March 23, 2012 by Behar Godani · Comments Off
For millions of immigrants in America,
a sense of belonging and successfully handling their dual cultural identity is one of the most difficult and challenging of tasks. On the one hand, your heart is tied back to a land that was once your home—as is the case with my parents—or at least a place that feels a lot like home—as is the case with my siblings and I.
Yet no matter how many times we go back there or insist that we want to spend the rest of our days here, there never seems to be a perfect fit. There moved right past my parents and the memories they could have made had they not been forced to leave thirty years ago, and here feels much more familiar.
As a result, we’re stuck between here and there, never completely belonging anywhere.
But perhaps the beauty in the limbo that so many immigrant families find themselves in is that they are able to understand and exist in both places at once.
And perhaps that’s where the secret to truly co-existing beside one another lies as well.
There are immigrants who have walked in our shoes, but there are plenty more back there—in Iraq—who, like my parents, were forced to leave and if they survived were likely to be internally displaced. And that’s where so much of the current resentment lies. It was never truly an ‘us’ vs. ‘them’ mentality in the sense that entire groups of people became alienated from one another. No matter how bad things became in Iraq, there was always a recognition that the majority of its citizens were good people.
Now, many wonder if the country and its people—in light of recent political developments—will ever live up to the potential that so many of its own politicians boast about and so many in the West had initially hoped for.

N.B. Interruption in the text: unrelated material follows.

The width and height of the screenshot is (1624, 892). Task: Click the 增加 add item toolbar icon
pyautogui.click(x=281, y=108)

The key lies not in government policies, per se—which I yield, can at times favor one group over another and further disenfranchise other groups who already don’t feel welcome in the political system—but in all-natural and real human connections. When people can put a face on families affected by violence, when a doctor from a different faith or ethnicity saves a child’s life, when a Muslim breaks bread with a Christian who’s just as Iraqi as anyone else, the concept of “preemptive strikes” and bombings will become just as foreign and distant a concept as they were all those years ago. Then “preemptive love” and a true sense of commitment to the success and prosperity of the Iraqi state for the sake of its people will begin to emerge.
No more will bureaucrats, insurgencies, or fringe groups attempt to dominate the hearts and minds of the people as much as they have in the past because the people, like my parents, will come to learn the importance of existing in the now. They’ll learn that yes, you may have been displaced and you may have lost loved ones like so many innocent Iraqis have, but our humanity and our hopes for a better future must transcend the easy way out which often involves blaming an entire people or religious group for why things are currently the way they are.

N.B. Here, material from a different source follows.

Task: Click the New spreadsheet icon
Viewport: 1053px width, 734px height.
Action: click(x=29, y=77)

Most immigrants face the challenge of simply reconciling their ethnic identities with their American ones, but families who hail from conflict zones—both those who had an opportunity to escape and those who were forced to stay behind—face the added difficulty of not only staying true to the identity that various groups have tried to wipe out, but also of keeping the anger and sadness in their hearts from ultimately skewing how they view “the other.” That of course can only happen with social projects and movements that focus on bringing different groups together so that individuals can begin to put a face on “that religion” or “that ethnic group.”
Eventually, they’ll come to find—as we all eventually must come to find as human beings—that religion, ethnic identity, the types of clothes a person wears, or the color they choose to dye their hair quickly falls away once that connection is made and “that” person becomes a friend.